I don’t know where we are, and whether it’s cyclical. It feels cyclical. But anytime I see music or art that has a certain freedom and audacity, I get very, very happy. That’s what I personally want more than anything, is to be free. When there are people who remind you that it’s possible, that you don’t have to be stuck in somebody else’s idea of what you should believe. And I think Lou’s work was always about that.
Editor’s note: Nobody’s everything, but Laurie Anderson is everything. Start here.
Editor’s note continued: I meant what I said about Laurie Anderson and everything and nobody. I also mean it when I say I dedicate this song to you reading this.

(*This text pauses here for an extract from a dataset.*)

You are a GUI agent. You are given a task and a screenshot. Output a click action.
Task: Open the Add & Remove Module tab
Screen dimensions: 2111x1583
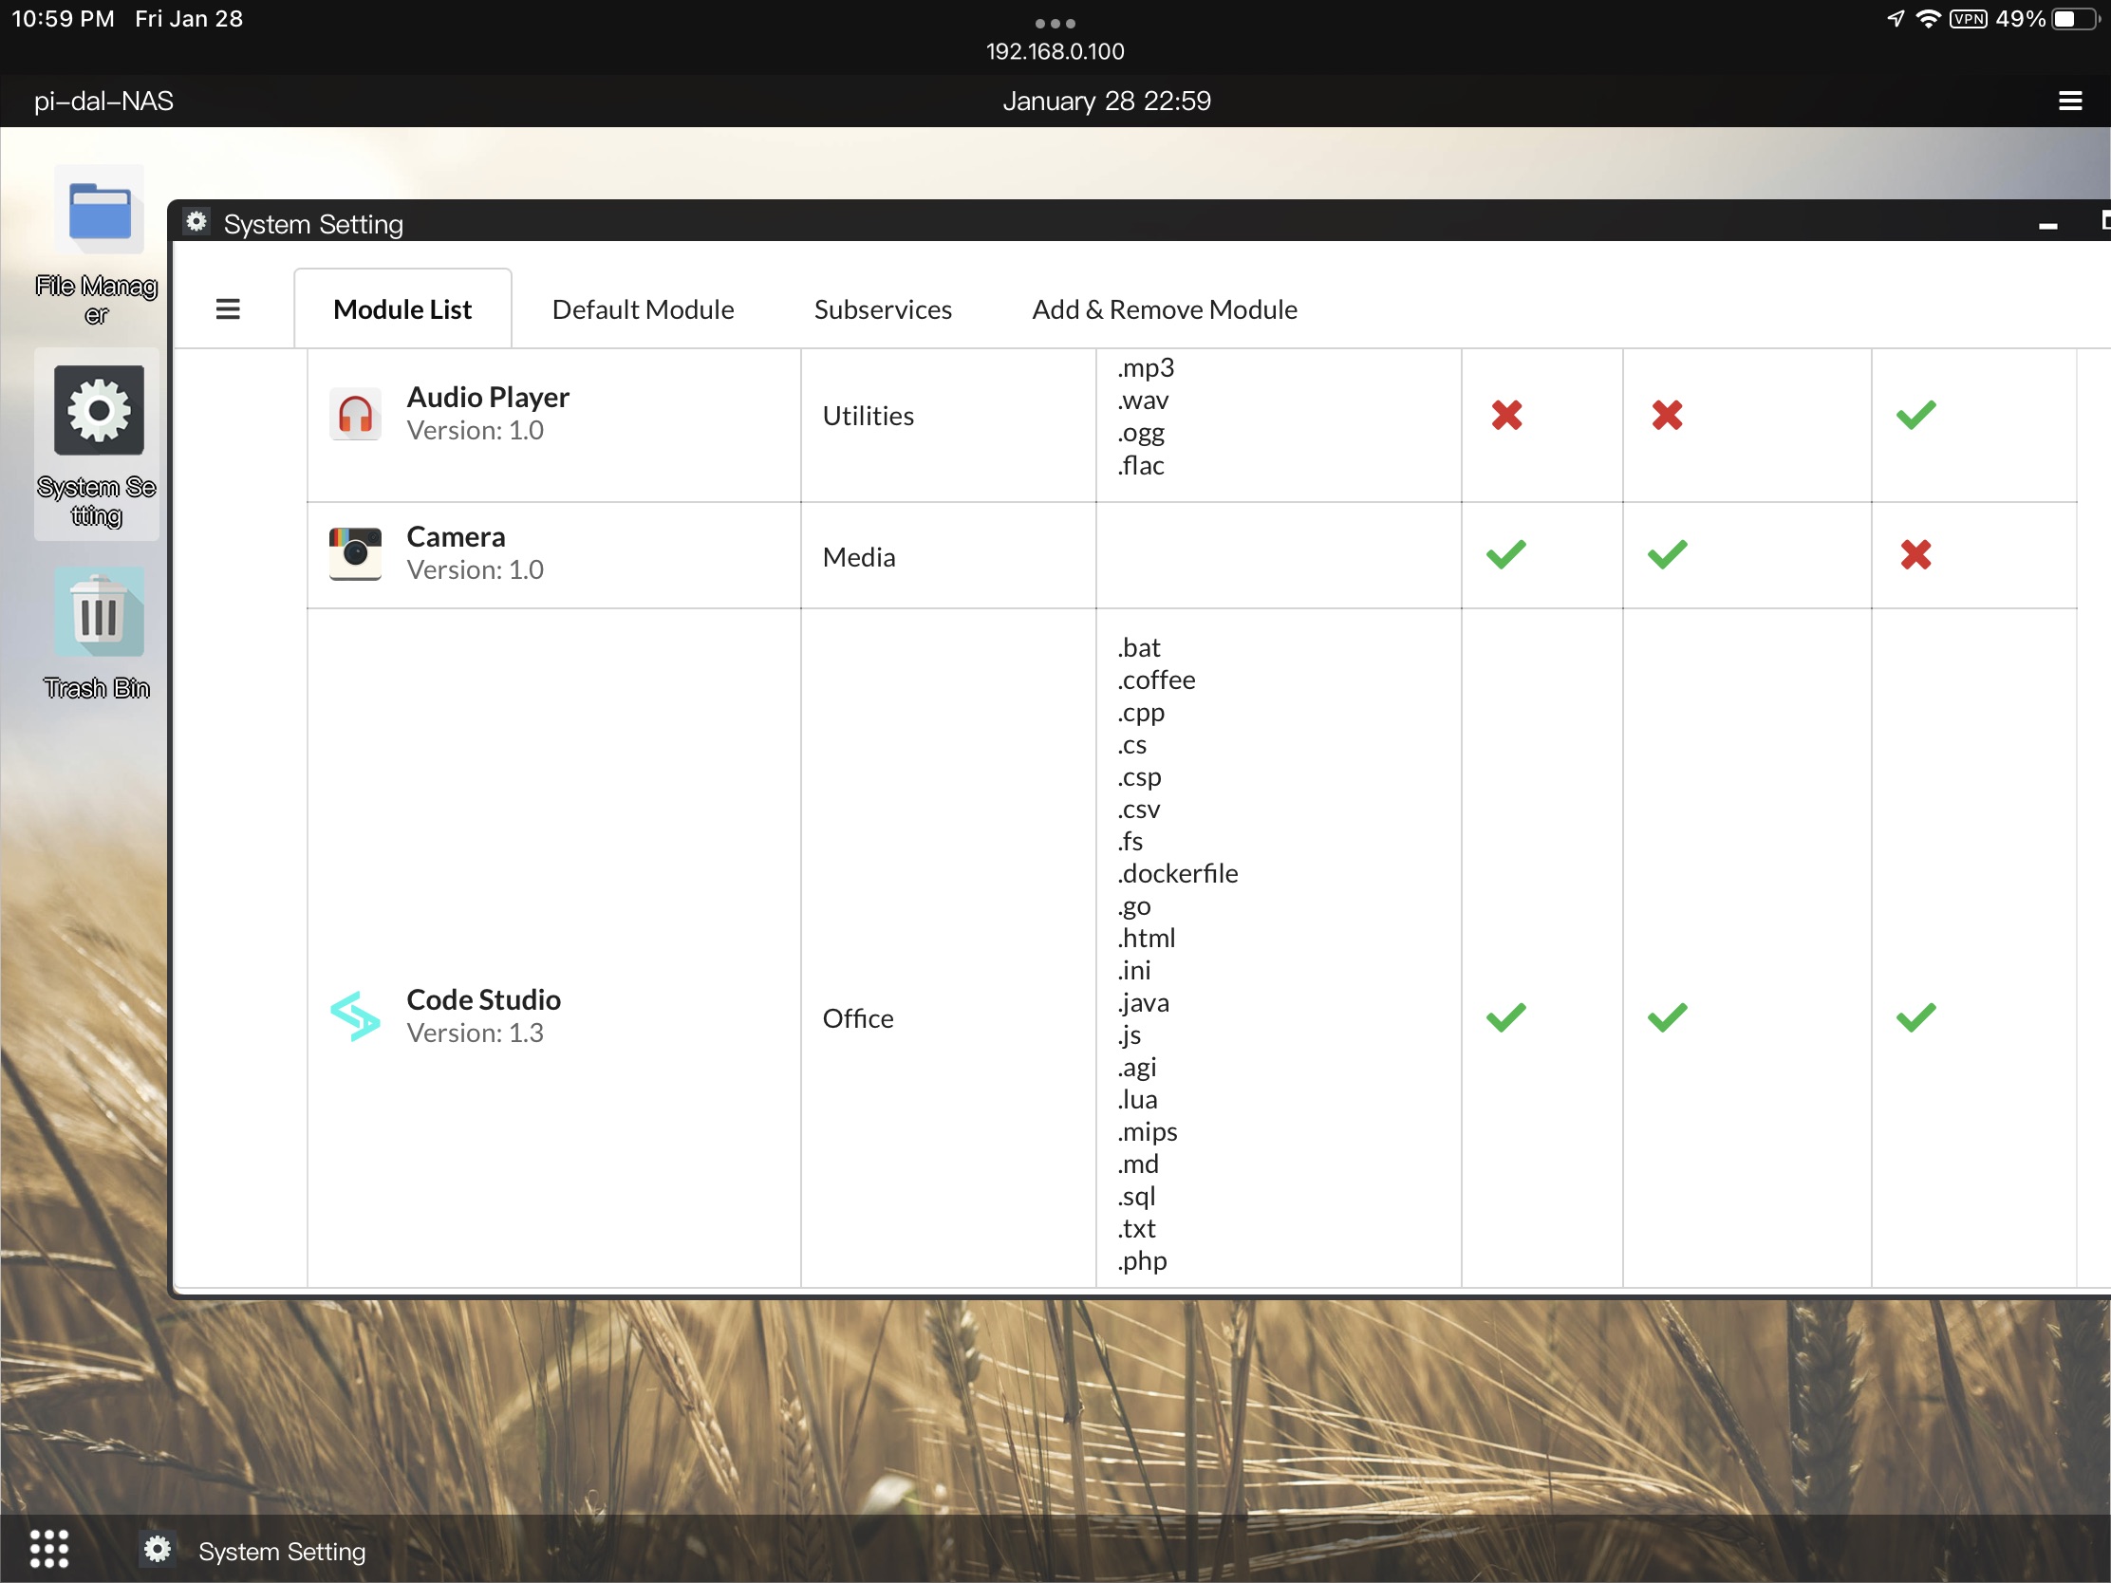coord(1164,309)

Green is the first album that I memorized all the lyrics. In the tiny town of Dyer, TN I had found a whole new world in that cassette tape, my freshman year of high school, and my hopes and dreams for the future. It meant a hell of a lot to me. And because of it I learnt of Pale Blue Eyes. And because Pale Blue Eyes, VU. Because of VU, Lou Reed’s Magic and Loss. And freshmen year of college sitting in art appreciation, the teacher speaks of Laurie Anderson. Yeah, I know about her…so it goes. God doing for me in tiny little Dyer what I could not do for myself. A way out?
So many incredible moments in this interview, such a (like, I really mean this word) inspiring perspective on time and creation and America and what's actual v. what we've accepted as The Way Things Are . . . but I'm stuck on this early comment:
"I would say that as he grew older, for whatever reasons, I just noticed the more charitable parts."
I want that. I'll always be complicated--we all will--but I want the charitable parts to become more noticeable, to notice them more in others.